Sustainability of this production system is critical.
“It’s likely that environmental and pest stresses, together with desired organic market products, will be different from conventional commercial production,” Kresovich said. “We’ll need to focus on yield, stability and quality under this new type of management system.”
Various on-farm education activities will be provided by Clemson Cooperative Extension Service agents to teach the public about what the researchers find in their studies. These activities include developing an information portal to assist organic producers with production, variety selection, seed grading, nutritional quality, as well as provide marketing information. Grower-friendly Extension materials will be provided and an annual organic grower Extension on-farm workshop will be held via the USA Dry Pea and Lentil Council and United Sorghum Checkoff. Dates and other information related to these activities will be available later.

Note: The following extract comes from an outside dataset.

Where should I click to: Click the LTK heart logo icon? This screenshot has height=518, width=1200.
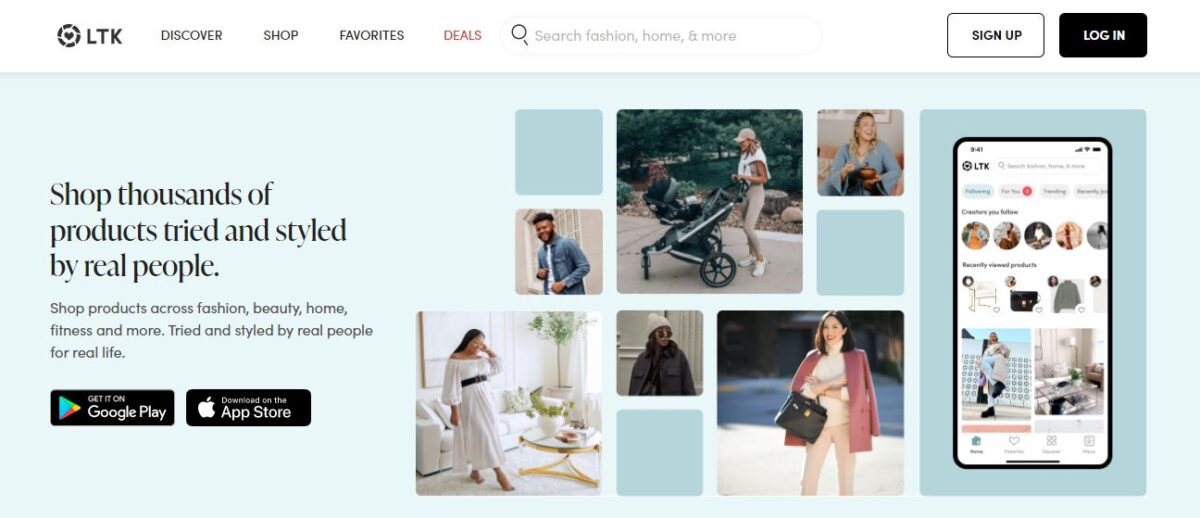[x=68, y=36]
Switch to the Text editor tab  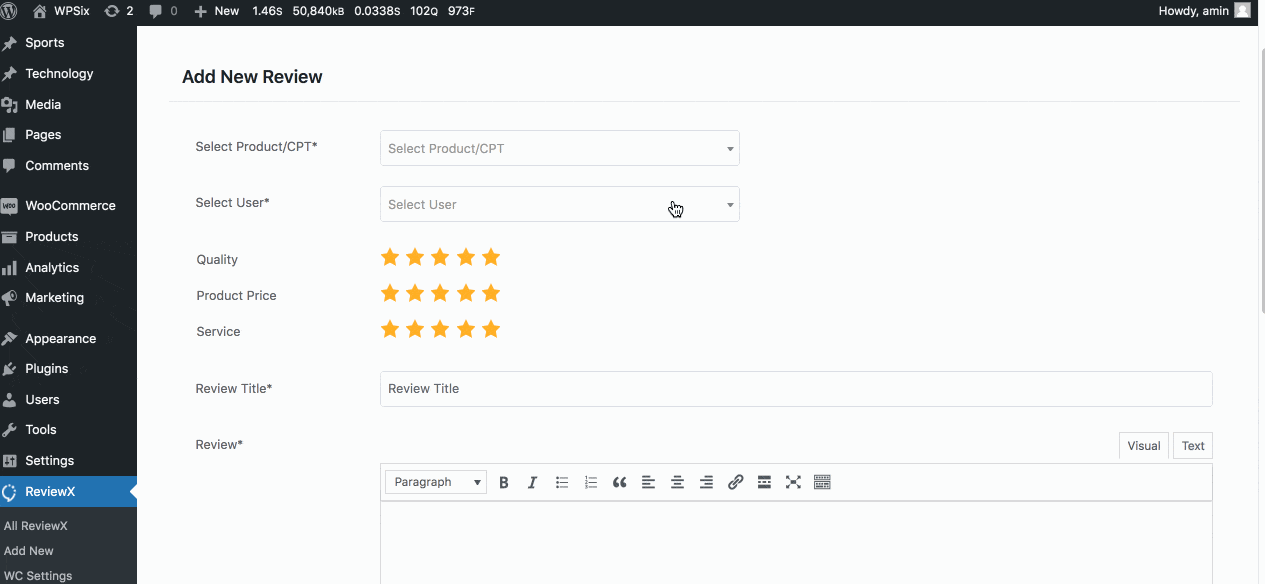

In a similar study, the team received a $1 million grant in 2018 from the United States Department of Agriculture to show South Carolina farmers how organically growing cereal and pulse crops can improve nutrition while lowering production costs. Thavarajah said this new project will complement the previous one by continuing organic plant breeding activities the team believes will lead to protein biofortification in pulse crops.
The Good Food Institute is an organization that focuses on bringing innovative ideas, such as plant-based meats, to tables around the world.